Journey’s End

Director Saul Dibb follows up his WW2 drama Suite Francaise with this WW1 account of life in the trenches, marking the centenary of the battle it depicts. British First World War accounts have been appropriated along with the poppy by the Tommy Robinsons of the world. Films tend to be caught between this Brexit bound interpretation and the devastating comedy of Blackadder 4. By revising a 1928 play, Journey’s End sidesteps these concerns to give us a portrayal that immediately seems human and authentic.

It follows the account of a group of officers led by the unravelling Stanhope. He is joined by fresh faced Raleigh who knows him from home & is the brother of Stanhope’s sweetheart, and with his second in command Paul Bettany (with solo my 2nd Bettany film in as many days). Each company must spend an allocated six days in the front line. The big German offensive is expected any day, so each company is hoping to last their six days before it start, an extended form of Russian roulette.

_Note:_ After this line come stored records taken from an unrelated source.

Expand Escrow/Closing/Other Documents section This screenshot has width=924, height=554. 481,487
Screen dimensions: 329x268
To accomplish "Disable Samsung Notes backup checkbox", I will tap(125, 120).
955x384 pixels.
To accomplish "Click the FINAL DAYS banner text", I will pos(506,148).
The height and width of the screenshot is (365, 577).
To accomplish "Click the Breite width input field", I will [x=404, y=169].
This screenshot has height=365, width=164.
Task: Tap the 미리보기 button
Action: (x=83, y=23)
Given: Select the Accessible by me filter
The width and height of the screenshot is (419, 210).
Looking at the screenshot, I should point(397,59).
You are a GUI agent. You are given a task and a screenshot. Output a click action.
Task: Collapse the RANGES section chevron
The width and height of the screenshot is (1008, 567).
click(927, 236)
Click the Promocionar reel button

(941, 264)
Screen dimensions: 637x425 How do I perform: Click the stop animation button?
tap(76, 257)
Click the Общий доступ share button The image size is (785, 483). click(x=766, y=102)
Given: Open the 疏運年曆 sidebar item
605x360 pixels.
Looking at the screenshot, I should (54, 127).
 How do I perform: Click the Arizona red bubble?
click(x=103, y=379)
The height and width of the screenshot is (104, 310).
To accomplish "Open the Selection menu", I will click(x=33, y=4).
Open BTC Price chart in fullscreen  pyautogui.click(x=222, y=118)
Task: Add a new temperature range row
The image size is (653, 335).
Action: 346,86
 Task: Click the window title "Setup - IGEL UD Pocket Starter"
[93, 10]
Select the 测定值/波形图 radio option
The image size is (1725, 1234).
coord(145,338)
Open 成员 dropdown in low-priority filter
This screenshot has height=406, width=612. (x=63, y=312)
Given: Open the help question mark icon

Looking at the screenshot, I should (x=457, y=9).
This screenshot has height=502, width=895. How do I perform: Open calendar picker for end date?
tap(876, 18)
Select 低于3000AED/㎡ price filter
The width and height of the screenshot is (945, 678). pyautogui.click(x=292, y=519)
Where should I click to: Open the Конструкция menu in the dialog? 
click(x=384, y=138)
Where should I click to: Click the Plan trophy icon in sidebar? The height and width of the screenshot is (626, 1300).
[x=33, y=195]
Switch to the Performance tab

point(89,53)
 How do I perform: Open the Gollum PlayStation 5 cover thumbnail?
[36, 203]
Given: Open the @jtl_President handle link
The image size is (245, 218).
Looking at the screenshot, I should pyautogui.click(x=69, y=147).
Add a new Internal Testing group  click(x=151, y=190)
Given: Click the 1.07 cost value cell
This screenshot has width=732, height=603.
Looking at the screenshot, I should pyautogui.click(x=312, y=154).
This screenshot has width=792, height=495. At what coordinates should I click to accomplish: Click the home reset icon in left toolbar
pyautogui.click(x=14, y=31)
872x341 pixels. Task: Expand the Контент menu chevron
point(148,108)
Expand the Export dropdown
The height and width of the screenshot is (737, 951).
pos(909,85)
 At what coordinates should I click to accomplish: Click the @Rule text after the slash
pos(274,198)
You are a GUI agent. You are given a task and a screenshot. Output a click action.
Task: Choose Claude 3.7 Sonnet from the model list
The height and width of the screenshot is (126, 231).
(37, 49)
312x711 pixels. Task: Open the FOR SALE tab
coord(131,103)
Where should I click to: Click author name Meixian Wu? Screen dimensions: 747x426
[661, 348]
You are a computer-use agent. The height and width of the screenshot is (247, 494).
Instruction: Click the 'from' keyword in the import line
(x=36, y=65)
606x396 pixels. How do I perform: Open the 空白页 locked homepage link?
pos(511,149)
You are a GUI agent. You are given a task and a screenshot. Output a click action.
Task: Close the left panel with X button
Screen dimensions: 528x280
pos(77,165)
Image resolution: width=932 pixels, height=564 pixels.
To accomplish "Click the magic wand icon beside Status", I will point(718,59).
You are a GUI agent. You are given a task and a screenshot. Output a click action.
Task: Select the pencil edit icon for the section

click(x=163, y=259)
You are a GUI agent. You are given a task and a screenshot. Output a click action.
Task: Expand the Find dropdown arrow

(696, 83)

One of the problems of the First World War which make it uncinematic, was that it was characterised by long periods of inactivity. Grim, sitting in mud, picking out fleas, catching all manner of disease, eating rats inactivity, but inactivity nonetheless. As David Roup says of evolution, it is “long periods of boredom interrupted occasionally by panic.” Much the same seems to be true of life in the trenches. At one point Raleigh discovers that Bettany’s character played rugby for England, but when he asks if the other men know, Bettany replies “it doesn’t really make much difference out here”. They are in a different world with its own time frame and values. And this is one that it is not always easy to translate to the screen while remaining faithful to the experience. The best WW1 account I’ve seen was Owen Sheers Mametz, which was a play that took place in a rainy forest in Wales, with reconstructed trenches. At least there we could feel the mud.

Central to the film is a raid to capture a German ordered by high command, which everyone knows to be a ridiculous venture. Furthermore it needs to be accomplished in daylight because the generals have a conference later. They only have one hole in the german defences because it took too long to realise. In this utter disregard for human life the social revolutions back home were cemented. The restrained anger and simmering resentment at the upper classes as they send people to certain death fermented into the downfall of the aristocracy during the 20s and 30s. Raleigh is chosen despite his naivety for this raid, along with Bettany’s Osborne. The scene as they prepare for the raid, with the former full of nervous anticipation and the latter in full knowledge of what is to come is heartbreaking & a masterpiece in what lies beneath the spoken dialogue.

It’s not entirely successful in maintaining an overall narrative drive, and it flags in places, but the cast are all superb, including Toby Jones and Stephen Graham as more sympathetic, lower ranking officers. Overall it gives an account that is raw and true.